Journalist Alex Crawford said collecting her OBE at Buckingham Palace today was far more frightening than reporting live from war zones.

The Sky News correspondent was honoured for services to journalism after she was the first reporter to broadcast live from Libya’s Green Square as rebel forces took over Tripoli.

After receiving her medal from the Prince of Wales, Crawford said: “That was by far the most scary thing I have ever done. I was terrified.”

She is more commonly seen on television dressed in a hard hat and flak jacket but today she sported a cream skirt and gold cardigan teamed with grey high heels, which only added to her nerves.

“I had to walk backwards and curtsy in heels in an unfamiliar place and unfamiliar clothes.

“I had no idea how to curtsy – another woman in the queue had to show me. At least I know what I am doing in a conflict zone. This was a completely strange environment.

“Prince Charles said I was very courageous and asked me if I got much sleep in my job. I said when I was reporting I got hardly any.”

The 49-year-old mother of four, who is based in South Africa and flew to London specially for the ceremony, arrived in the Libyan capital on the back of a truck with a rebel convoy and broadcast to the world with a camera plugged into a cigarette lighter charger.

Looking at her medal, she said: “I do not feel like it is mine, I am not deserving. If anything, it should go to my family. I wanted them to collect it because they never get recognised for anything.

“My husband has given up everything, including a very successful career, to do this and I am not there enough for my kids and I feel really guilty all the time.

“I am very aware this OBE is really for Sky News, the camera crew and the production staff and the Head of News – they make me look good.”

Despite the accolades, Ms Crawford said she hopes that night in Green Square is not the highlight of her career.

“We all knew it was a significant moment, it had an impact around the world because we happened to be there, but I hope it is not the highlight because I am hoping to do quite a lot more, I hope there are more stories.

“It was a dramatic moment but we were lucky to hang on to the coat tails of a whirlwind of activity, it is not like we were saving lives.”

After starting her working life at the Wokingham Times, Crawford worked at Sky’s Dubai bureau before moving with her family to South Africa.

She has since found herself at the centre of a wider debate about women in journalism and war reporting, something she finds “astonishing”.

The veteran reporter said: “I think it was not just that I was a woman, it was my age and that I was a mother. I find it astonishing that people still notice that kind of thing. It shows how much further we have to go.

“A feminist role has rather been thrust on me now – it is all a difficult balancing act and it feels rather fraudulent because there are so many good female journalist out there. This is all just because I took a ride on the back of a pick-up truck.”

Crawford specifically paid tribute to Sunday Times reporter Marie Colvin, who was killed in Syria earlier this year.

“Nobody who has covered the Arab Spring can help but reflect on how dangerous it is do it. The journalists are targets and people died.
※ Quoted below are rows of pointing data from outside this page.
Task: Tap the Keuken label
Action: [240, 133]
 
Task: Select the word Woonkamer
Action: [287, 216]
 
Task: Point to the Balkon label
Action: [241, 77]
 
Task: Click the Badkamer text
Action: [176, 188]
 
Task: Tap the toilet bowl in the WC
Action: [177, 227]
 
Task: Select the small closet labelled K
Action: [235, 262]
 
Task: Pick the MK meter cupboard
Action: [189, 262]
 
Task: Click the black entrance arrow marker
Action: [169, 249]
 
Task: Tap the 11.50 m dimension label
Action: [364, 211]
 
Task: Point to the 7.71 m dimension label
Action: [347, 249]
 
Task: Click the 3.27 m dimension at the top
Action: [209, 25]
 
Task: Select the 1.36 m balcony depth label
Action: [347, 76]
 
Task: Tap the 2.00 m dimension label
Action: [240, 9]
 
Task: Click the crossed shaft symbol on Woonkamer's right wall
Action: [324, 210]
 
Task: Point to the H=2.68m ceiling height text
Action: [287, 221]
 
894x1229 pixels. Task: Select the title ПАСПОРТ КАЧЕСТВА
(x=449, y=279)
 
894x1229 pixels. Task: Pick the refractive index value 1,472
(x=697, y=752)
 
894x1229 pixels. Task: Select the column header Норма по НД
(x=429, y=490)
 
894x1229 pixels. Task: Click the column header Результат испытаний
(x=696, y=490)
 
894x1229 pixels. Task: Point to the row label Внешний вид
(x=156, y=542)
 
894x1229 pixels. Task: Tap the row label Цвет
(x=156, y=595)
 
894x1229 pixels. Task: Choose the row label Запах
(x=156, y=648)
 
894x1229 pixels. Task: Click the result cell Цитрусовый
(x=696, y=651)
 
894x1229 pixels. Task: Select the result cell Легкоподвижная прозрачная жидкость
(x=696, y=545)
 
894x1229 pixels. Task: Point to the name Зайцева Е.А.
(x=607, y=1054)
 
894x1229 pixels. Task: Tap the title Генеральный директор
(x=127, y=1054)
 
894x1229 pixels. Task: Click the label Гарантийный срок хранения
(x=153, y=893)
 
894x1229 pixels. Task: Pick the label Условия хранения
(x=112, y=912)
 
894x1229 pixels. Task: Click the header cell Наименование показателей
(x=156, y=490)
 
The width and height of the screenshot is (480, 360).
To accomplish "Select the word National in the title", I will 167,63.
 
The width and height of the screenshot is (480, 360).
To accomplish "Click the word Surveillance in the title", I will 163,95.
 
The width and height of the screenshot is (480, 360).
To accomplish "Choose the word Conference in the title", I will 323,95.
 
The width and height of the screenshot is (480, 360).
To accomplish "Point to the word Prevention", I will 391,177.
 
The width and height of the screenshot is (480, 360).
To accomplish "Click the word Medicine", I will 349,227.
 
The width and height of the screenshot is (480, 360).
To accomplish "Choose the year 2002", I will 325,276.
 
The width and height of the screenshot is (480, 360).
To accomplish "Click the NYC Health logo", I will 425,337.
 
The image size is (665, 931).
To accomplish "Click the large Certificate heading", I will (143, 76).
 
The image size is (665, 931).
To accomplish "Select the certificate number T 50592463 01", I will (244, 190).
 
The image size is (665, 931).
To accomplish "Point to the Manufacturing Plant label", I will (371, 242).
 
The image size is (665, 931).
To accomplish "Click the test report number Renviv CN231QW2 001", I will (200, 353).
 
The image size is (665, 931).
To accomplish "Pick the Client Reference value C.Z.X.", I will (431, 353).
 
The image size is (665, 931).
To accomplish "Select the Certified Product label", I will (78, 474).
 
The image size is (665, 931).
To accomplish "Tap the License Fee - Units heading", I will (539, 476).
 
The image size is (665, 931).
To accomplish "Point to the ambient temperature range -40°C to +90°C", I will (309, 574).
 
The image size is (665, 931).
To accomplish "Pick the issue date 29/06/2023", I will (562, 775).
“We were very lucky and are thankful we got out alive but Marie’s death did not make me reconsider my job. I was utterly shocked because she had survived for decades and was so experienced, I looked up to her as a grand dame.

“Tragic though Marie’s death was, if it had been the other way around there is no way Marie would have stopped.”

Addressing the current public scrutiny of the media, the four-times winner of the Royal Television Society Journalist of the Year award said: “When we are all opening up our insides at the Leveson Inquiry there is a lot to be proud of in British journalism.”